Coping tables in and out using psql

I have some tables that exist in another database (which is also remote).   Instead of doing cross-database queries, which a lot of RDBMS do not allow with remote queries, let's just copy the tables out into a CSV and then copy them back in.

I know there are a million ways to do this, but I'm going to use psql because its pretty easy and fast.  If you have a better way, please feel free to clue me in.

First, boot up psql (I just type psql into windows run), then we log in using our credentials      

Server [localhost]: example.com
Database [postgres]: example_database_name
Port [5432]:
Username [postgres]: example_username
psql (9.2.3, server 8.4.20)
WARNING: psql version 9.2, server version 8.4.
         Some psql features might not work.
WARNING: Console code page (437) differs from Windows code page (1252)
         8-bit characters might not work correctly. See psql reference
         page "Notes for Windows users" for details.
SSL connection (cipher: DHE-RSA-AES256-SHA, bits: 256)
Type "help" for help.

example_database_name=>          
Hopefully, you know where your destination is and what tables exist inside that database.  If you need a quick refresher (like I always do), type \d for quick listing of tables

example_database_name=> \d

In this example, I'm going to copy out the zipcodes table and move it to another database.
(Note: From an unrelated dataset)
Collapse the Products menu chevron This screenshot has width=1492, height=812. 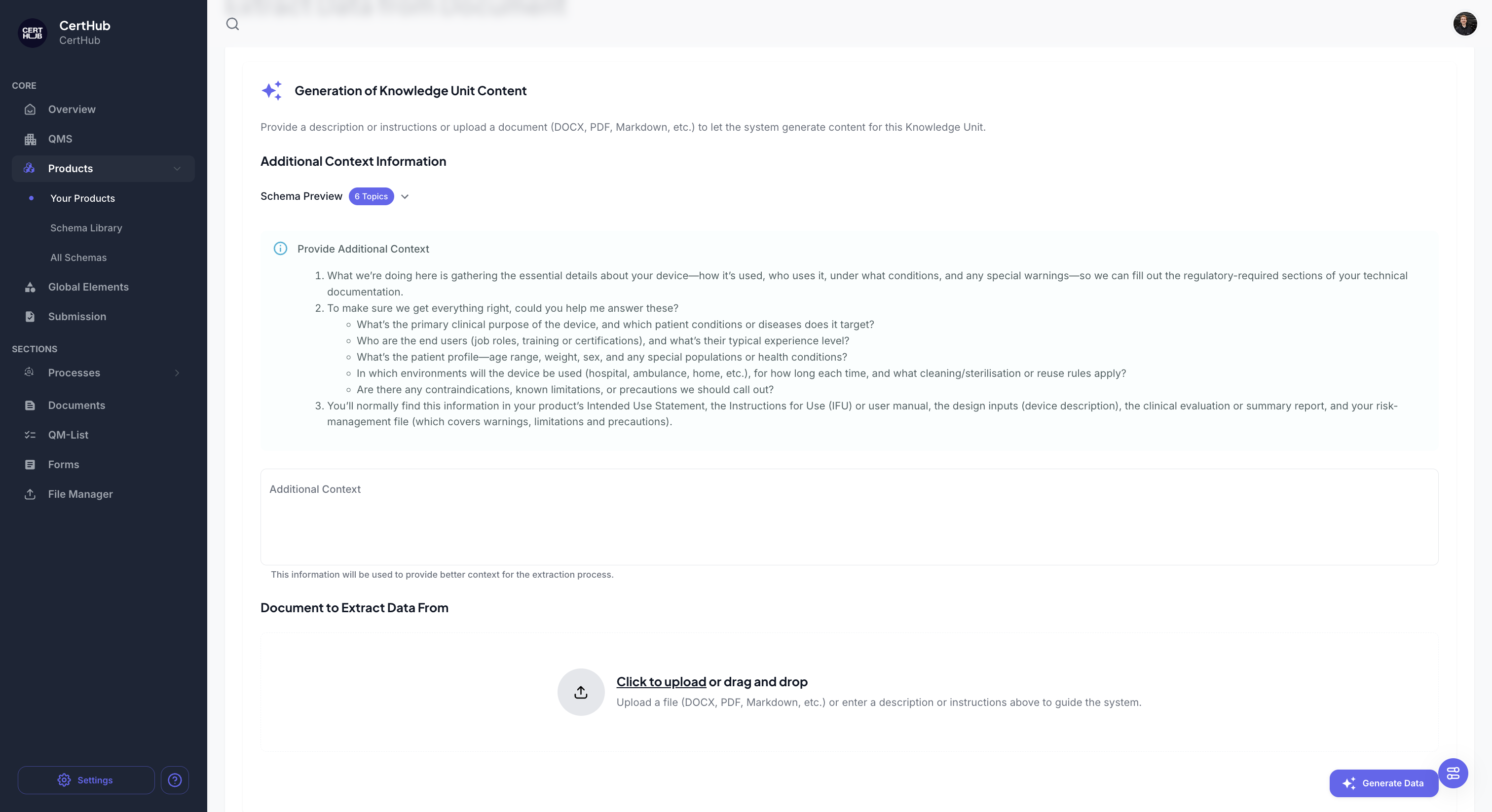(x=177, y=169)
I do this by running the \COPY command and plunking the output into a .csv file in destination of my choice.

example_database_name=> \COPY (SELECT * FROM zipcodes) TO 'C:\local\path\to\destination\zipcodes.csv' WITH CSV HEADER;
That took about ten seconds... not too bad for about 100,000 records.

Now lets exit the example database

example_database_name=> \q

OK--now let's connect to a different database using psql. Fire up psql again, with your other database's credentials (use the same methodology as the first code block above)
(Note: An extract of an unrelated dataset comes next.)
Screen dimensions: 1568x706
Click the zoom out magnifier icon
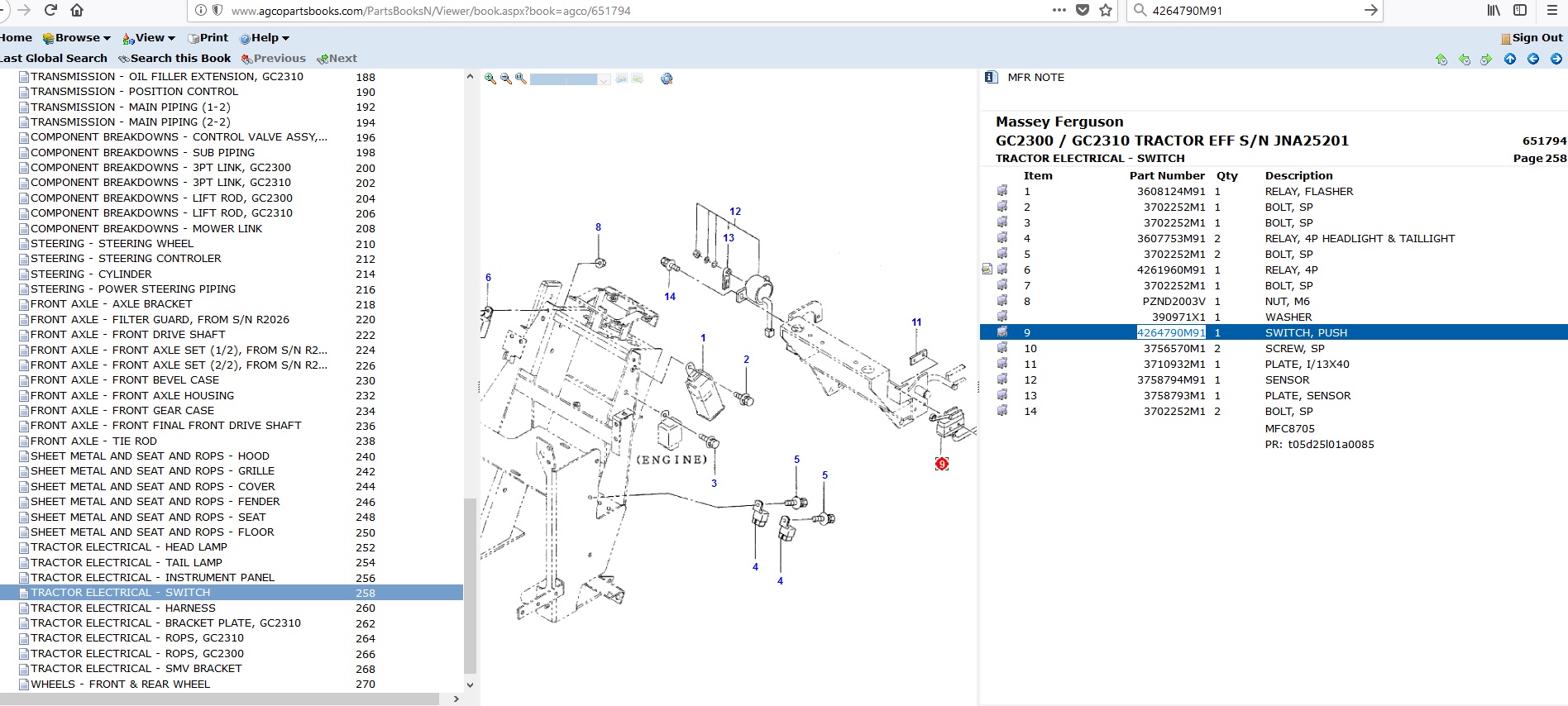coord(505,79)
example_database_name2=> \COPY rebate_zipcodes FROM C:\Users\Dorothy\Desktop\zipcodes.csv WITH CSV HEADER;

Obviously, in both the \COPY statements you can omit the WITH CSV HEADER statement.  However, I like to have it so I know what the hell the table looks like in case I need to investigate the .csv, which I often do.

Great! That actually took about a minute. But regardless, this is not such a bad way to handle cross database table copying.
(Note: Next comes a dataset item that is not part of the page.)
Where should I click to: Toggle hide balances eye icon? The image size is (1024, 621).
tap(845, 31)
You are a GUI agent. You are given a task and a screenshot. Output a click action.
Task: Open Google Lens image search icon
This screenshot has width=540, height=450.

More info on copy and other psql commands:
http://www.postgresql.org/docs/9.2/static/sql-copy.html

Sunday, April 27, 2014

Connect to a database

If you are connecting to a remote database, create the database with your remote host first.  Go to the cpanel or whatever you have, and add a new PostgreSQL database (In this example, I will be using PostgreSQL).  Every hosting account is probably different, so I'm not going to bother with the specifics.
Added the database “rebates”.

I like to also use a database management tool locally. So, at this stage, I like to add my IP address so that I can connect locally to my remote database server. (This is fairly standard for authentication with most hosting sites, I believe). Generally, you will need a specific username, password, and database at this point for authentication purposes.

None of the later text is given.